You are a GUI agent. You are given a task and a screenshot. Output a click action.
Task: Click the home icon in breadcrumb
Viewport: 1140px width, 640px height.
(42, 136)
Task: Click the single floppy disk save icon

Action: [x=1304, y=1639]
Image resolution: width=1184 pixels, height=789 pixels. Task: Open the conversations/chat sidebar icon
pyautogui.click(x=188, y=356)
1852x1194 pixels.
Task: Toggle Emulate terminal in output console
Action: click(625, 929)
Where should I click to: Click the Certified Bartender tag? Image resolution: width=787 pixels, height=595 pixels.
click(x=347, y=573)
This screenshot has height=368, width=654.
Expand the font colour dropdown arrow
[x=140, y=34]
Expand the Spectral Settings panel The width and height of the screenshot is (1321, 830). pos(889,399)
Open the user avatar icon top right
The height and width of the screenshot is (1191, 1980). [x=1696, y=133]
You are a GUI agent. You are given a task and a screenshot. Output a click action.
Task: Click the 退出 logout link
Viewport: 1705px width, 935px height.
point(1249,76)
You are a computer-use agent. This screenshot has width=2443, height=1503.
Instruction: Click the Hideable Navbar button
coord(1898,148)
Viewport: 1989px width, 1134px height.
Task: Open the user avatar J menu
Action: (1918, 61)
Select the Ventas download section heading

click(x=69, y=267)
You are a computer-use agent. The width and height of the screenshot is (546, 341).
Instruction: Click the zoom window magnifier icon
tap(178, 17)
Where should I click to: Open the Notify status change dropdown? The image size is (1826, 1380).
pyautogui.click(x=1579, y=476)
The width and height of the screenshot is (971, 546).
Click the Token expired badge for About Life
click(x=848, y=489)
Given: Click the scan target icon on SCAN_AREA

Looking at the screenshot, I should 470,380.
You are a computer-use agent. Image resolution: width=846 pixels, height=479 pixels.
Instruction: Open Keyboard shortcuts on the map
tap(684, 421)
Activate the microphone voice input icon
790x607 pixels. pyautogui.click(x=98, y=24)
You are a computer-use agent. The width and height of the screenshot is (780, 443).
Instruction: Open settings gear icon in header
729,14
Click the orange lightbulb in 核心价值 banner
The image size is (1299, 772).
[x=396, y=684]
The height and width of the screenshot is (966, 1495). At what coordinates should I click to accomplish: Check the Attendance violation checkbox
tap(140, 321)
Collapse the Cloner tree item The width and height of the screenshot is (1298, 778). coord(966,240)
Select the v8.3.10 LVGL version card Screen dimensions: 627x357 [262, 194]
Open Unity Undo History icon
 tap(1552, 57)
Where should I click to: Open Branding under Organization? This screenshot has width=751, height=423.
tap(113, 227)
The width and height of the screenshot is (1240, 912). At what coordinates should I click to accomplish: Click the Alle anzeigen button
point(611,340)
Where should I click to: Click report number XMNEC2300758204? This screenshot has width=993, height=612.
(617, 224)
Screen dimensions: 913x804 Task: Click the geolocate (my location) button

**About this task:** From the line that contains "The width and height of the screenshot is (1240, 912)." down to the last line of the material above, copy every line word for word, both ends included.

**Solution for this task:**
The width and height of the screenshot is (1240, 912). At what coordinates should I click to accomplish: Click the Alle anzeigen button
point(611,340)
Where should I click to: Click report number XMNEC2300758204? This screenshot has width=993, height=612.
(617, 224)
Screen dimensions: 913x804 Task: Click the geolocate (my location) button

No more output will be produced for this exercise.